Une Police municipale intercommunale des transports est créée en 2005 pour mieux lutter contre la fraude dans les transports en commun. C’est également une première en France. Le nombre de patrouilles dans les bus et tramways passe de 5289 en 2006 à 27547 en 2015. D’autres intercommunalités telle la communauté d’agglomération de Melun ou Nantes Métropole ont créé une PMIT en s’inspirant du choix que nous avons fait à Orléans.
Un nouveau dispositif voit le jour en 2014 pour lutter contre les ivresses publiques (IPM) grâce à une convention tripartite Mairie-Police-SOS médecins. Des actions conjointes Police Nationale/Police Municipale sont menées pour prévenir les mariages dits exubérants. Des actions spécifiques contre les rodéos aboutissent régulièrement à des mises en fourrière…

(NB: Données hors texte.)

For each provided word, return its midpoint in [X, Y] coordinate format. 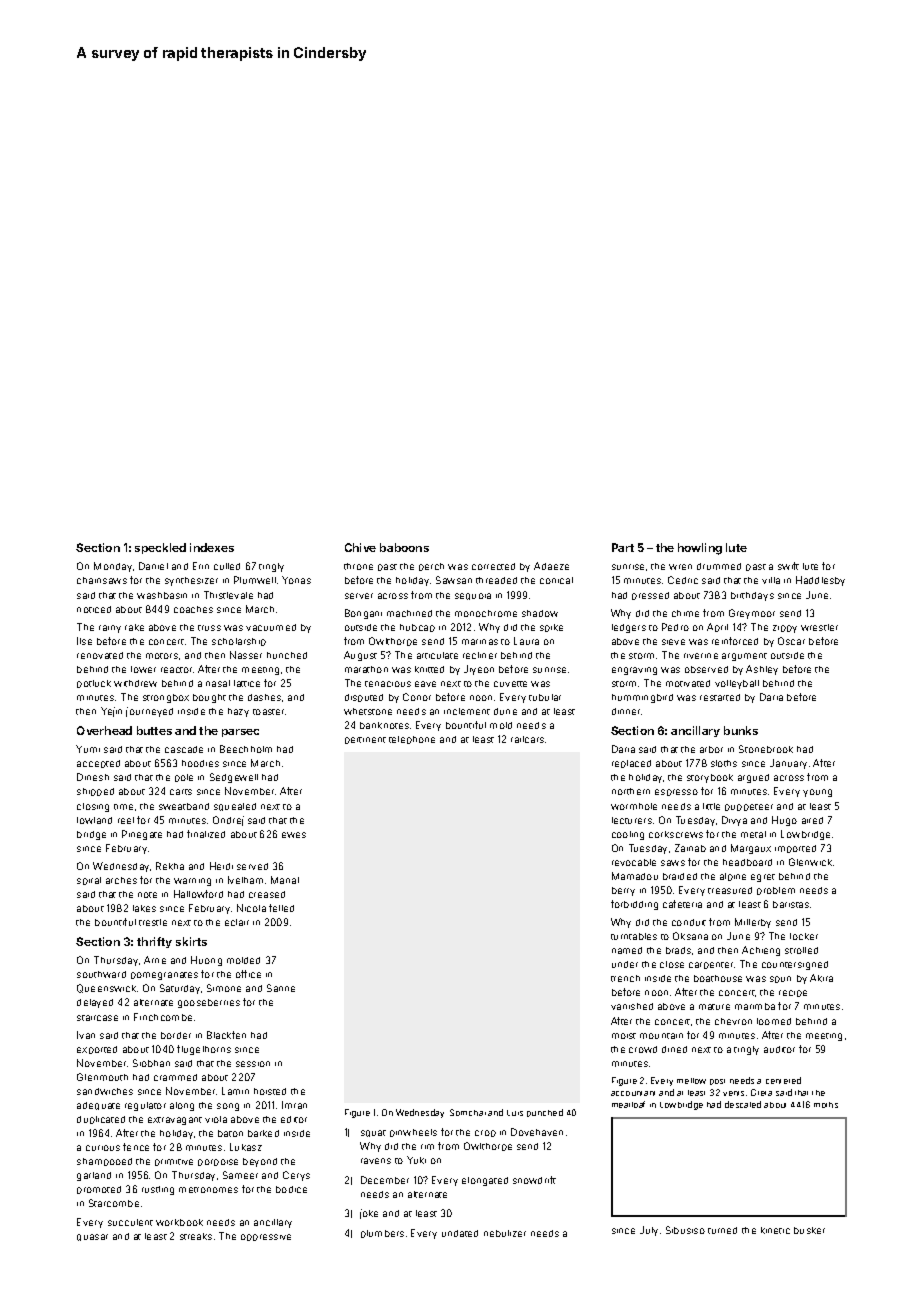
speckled [160, 548]
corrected [493, 566]
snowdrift [534, 1180]
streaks [196, 1236]
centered [783, 1080]
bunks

De cette expérience de vingt ans, je retire quelques enseignements :
D’abord, il faut oser affirmer et afficher une forte volonté politique et l’inscrire dans la durée quelles que soient les critiques. Ce n’est pas toujours facile parce que les minorités agissantes cherchent systématiquement par la manipulation et la désinformation à vous diaboliser. Cette volonté doit se traduire par une stratégie globale de tolérance 0 et des principes simples : Complémentarité des politiques de prévention et de répression, partenariat de tous les acteurs de la sécurité sur le terrain et renforcement du triptyque maire/préfet/procureur, levée d’un certain nombre de tabous au premier rang desquels l’immigration. Cette volonté et cette stratégie manquent cruellement au niveau national.
Aujourd’hui, l’Etat régalien, réunissant les ministères de la Justice, de l’Intérieur et de la Défense principalement, est le parent-pauvre de l’Etat.
Ensuite, il faut mettre le paquet sur les moyens sous peine d’être dans les bonnes intentions et les grands discours sans résultat. Aujourd’hui, l’Etat régalien, réunissant les ministères de la Justice, de l’Intérieur et de la Défense principalement, est le parent-pauvre de l’Etat. En 1966, la France consacrait 6,5% du PIB aux dépenses régaliennes ; Ce chiffre n’est plus que de 2,5% aujourd’hui. Tant que l’on ne donnera pas à l’Etat les moyens de fonctionner efficacement, on ne fera que jouer de la flûte. Mais les moyens ne sont pas seulement financiers. Ils sont aussi juridiques. L’Etat ne les maîtrise pas tous puisqu’il s’en est partiellement dessaisi au profit de l’Union européenne et de la Cour européenne des Droits de l’Homme (CEDH). Il faut donc les retrouver.
Enfin, il faut une réorganisation totale de la gouvernance et de l’organisation de la politique de sécurité. Sinon on en restera à de la bricole.
Je vais revenir sur tous ces sujets très prochainement pour proposer un véritable plan d’action de retour à la tranquillité publique. L’expérience orléanaise me fait dire que c’est possible.